- **Task statement**: Produce a copy of every line in the records that holds the string "Given".

========================

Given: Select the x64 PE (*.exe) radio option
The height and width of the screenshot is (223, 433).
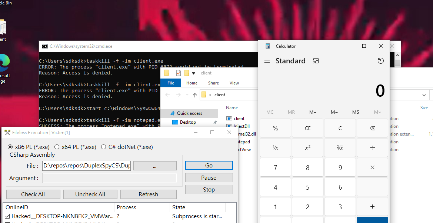Looking at the screenshot, I should pyautogui.click(x=57, y=147).
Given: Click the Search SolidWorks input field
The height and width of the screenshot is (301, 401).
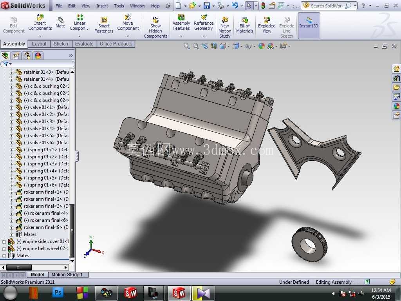Looking at the screenshot, I should click(326, 5).
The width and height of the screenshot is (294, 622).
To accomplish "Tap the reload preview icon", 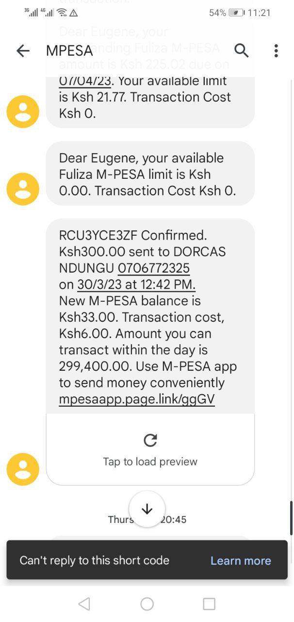I will 150,440.
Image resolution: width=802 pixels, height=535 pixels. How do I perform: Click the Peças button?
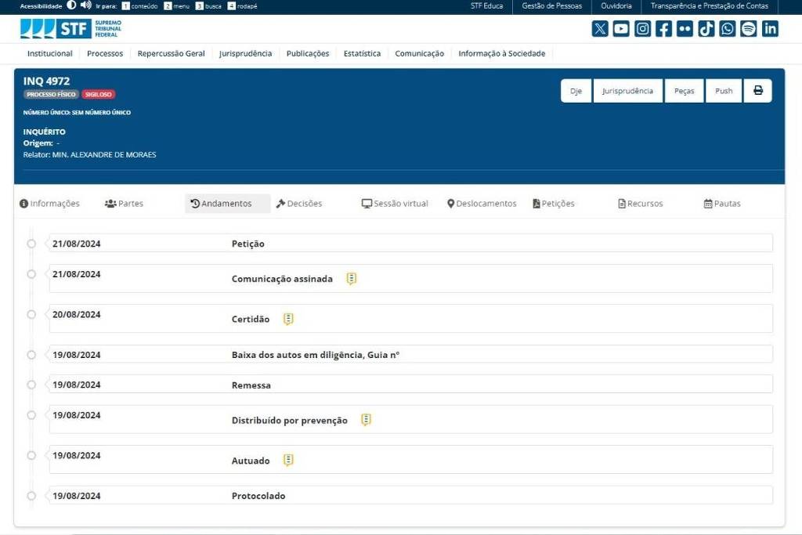click(684, 91)
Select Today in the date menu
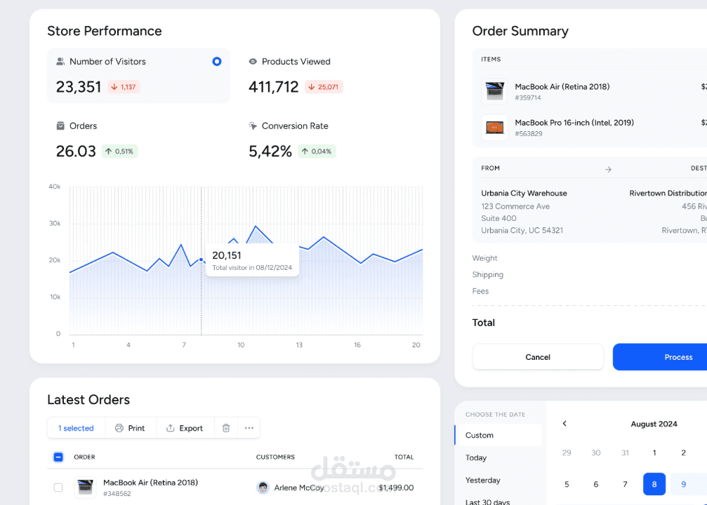This screenshot has height=505, width=707. (x=475, y=457)
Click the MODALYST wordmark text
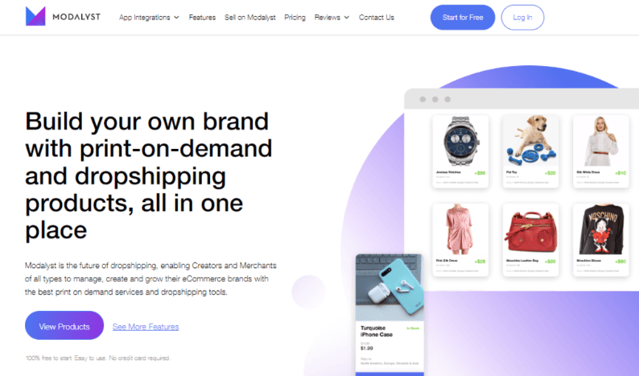This screenshot has height=376, width=639. (x=76, y=17)
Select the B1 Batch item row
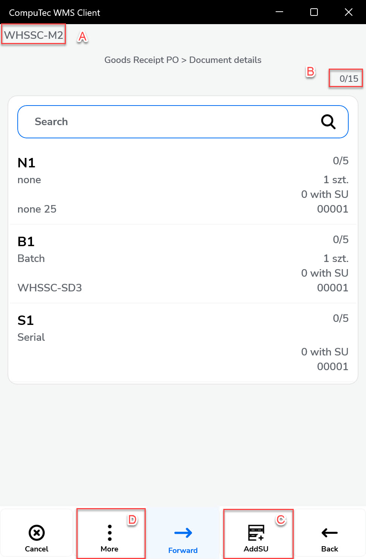Screen dimensions: 366x559 click(183, 264)
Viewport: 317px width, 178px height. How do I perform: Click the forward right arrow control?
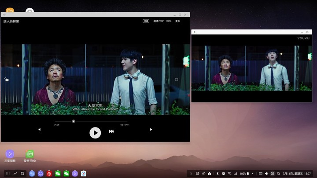click(x=151, y=129)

========================

- **Answer box**:
Given: Select the x64 PE (*.exe) radio option
Given: Click the Search SolidWorks input field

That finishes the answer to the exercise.